Огнеглотатель принялся жонглировать шестью пылающими факелами, один за другим глотая их, а потом своим огненным дыханием поджег картонный обруч. Черноглазая девушка, примерно того же возраста, что и Финн, перекувырнулась сквозь пылающее кольцо, потом прошлась колесом по залу, а огнеглотатель начал перебрасываться кинжалами и мечами с молодым мужчиной в небесно-голубой куртке и малиновой бархатной шапочке с пером банаса. Клюрикон в зеленом атласном камзоле пустился отплясывать джигу, и колокольчики у него на ногах и на шее позвякивали, когда он кружился и подпрыгивал в вихре летящих ножей.

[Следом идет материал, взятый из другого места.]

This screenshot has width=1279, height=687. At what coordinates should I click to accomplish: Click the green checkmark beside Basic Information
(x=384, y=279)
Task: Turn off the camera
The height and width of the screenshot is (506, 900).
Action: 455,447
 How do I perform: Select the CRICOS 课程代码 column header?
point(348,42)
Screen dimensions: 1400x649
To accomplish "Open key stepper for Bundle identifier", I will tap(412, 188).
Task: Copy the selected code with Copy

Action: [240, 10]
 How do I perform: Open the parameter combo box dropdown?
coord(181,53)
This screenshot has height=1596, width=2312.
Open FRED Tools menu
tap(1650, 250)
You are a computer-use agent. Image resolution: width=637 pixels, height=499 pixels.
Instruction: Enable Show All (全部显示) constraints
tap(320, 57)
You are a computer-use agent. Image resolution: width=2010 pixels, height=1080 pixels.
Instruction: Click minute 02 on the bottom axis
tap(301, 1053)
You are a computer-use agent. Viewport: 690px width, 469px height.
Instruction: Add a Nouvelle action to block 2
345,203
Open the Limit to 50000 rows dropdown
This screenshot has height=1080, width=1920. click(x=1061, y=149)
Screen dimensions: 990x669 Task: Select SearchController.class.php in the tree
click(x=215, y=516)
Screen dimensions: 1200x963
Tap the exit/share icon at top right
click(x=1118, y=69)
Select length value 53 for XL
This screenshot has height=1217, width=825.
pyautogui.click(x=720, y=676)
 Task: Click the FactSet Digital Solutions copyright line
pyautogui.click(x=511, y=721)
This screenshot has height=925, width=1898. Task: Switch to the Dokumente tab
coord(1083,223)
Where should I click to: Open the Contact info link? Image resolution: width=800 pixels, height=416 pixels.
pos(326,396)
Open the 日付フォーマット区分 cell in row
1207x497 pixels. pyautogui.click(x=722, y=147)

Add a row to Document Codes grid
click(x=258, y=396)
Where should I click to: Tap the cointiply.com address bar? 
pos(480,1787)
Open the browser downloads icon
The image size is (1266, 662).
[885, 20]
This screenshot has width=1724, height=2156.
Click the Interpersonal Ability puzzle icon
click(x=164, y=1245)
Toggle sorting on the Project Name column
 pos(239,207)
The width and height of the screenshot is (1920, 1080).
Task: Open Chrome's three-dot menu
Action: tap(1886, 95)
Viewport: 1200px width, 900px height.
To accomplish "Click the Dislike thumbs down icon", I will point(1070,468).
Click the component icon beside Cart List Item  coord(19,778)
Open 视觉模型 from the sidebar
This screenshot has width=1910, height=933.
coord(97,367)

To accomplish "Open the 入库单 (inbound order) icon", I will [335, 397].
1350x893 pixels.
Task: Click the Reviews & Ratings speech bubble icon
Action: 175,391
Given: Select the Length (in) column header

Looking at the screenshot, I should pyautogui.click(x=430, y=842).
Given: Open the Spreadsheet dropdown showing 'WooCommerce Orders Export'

Подальше Финн разглядела двух мальчиков, расхаживающих на ходулях. Их шутовские колпаки задевали потолок. Мужчина с расчесанной надвое льняной бородой развлекал слуг карточными фокусами и шутками, а рядом с ним сидела женщина, перебирая струны гитары. Остальные музыканты бродили вокруг, играя на скрипках и флейтах или колотя в бубны, украшенные разноцветными ленточками.
Черноглазая девушка исполнила несколько грациозных кувырков назад, оказавшись на противоположном конце зала, а потом сделала высокое сальто, вскочив на балки, где закачалась вниз головой, точно пестрый арак. Потом она легко спрыгнула вниз, приземлившись на плечи мужчине в малиновой шапочке с такими же, как у нее, блестящими глазами, темными, точно чернильные озера. После этого она грациозно соскочила и раскланялась, вызвав бурю аплодисментов.
Мучимая страстным желанием быть циркачкой, а не банприоннсой, Финн дождалась, пока все взгляды не устремились к молодому циркачу, который демонстрировал невероятную гибкость, медленно протянула руку и стащила из стоявшего прямо перед ней блюда кусочек жареного фазана. Оглядевшись, чтобы убедиться, что за ней никто не наблюдает, она утащила его под плащ и разделила с эльфийской кошкой. Они обе вот уже два дня ограничивались скудным тюремным рационом и теперь умирали с голоду. Финн с радостью поела, не только для того, чтобы насытиться, но и чтобы успокоиться. Почему-то в плаще-невидимке ей всегда было как-то не по себе, точно он был сделан из немного колючего материала, а не из мягчайшего шелка. Волосы у нее вставали дыбом, а по коже начинали бегать мурашки. Казалось, ее окружает холод и мрак зимней ночи, а не одежда, сделанная для тепла. Она каждый раз радовалась, снимая и пряча его в карман, но никогда не оставляла плащ в комоде или в шкафу, чувствуя необходимость постоянно иметь его при себе, чтобы при желании коснуться его в любой момент.
Финн пыталась утащить с тарелки своего соседа пирожок с мясом, когда ее кольнуло слабое предчувствие опасности. Она оглянулась и увидела, что ее брат, малыш Эндрю, смотрит на нее с открытым ртом и выражением полного недоумения в глазах. Она посмотрела вниз и поняла, что со стороны все выглядит так, как будто пирожок плывет по воздуху. Хихикнув, она спрятала его в рукаве и торопливо сжевала, стараясь не уронить ни крошки. Ей страшно хотелось налить вина в кубок, чтобы он увидел, как кувшин поднимается точно сам по себе. Но она подавила искушение и тут же похвалила себя за это, увидев, что и Брангин тоже с замешательством смотрит на ее якобы пустой стул. Пирожок с мясом, упавший с края блюда, еще можно было объяснить естественными причинами, а вот сам по себе поднимающийся и наливающий вино кувшин — уже нет.
Когда Финн в следующий раз потянулась за пирожком, она постаралась прикрыть его рукавом чтобы тоже сделать невидимым. Через некоторое время Эндрю перестал то и дело поглядывать на нее, слишком восхищенный представлением, чтобы задумываться о летающем пирожке с мясом. Но Брангин было не так-то легко сбить с толку. Финн часто чувствовала на себе ее взгляд и была очень осторожна, чтобы не привлекать лишнего внимания, пусть даже она и была невидимой.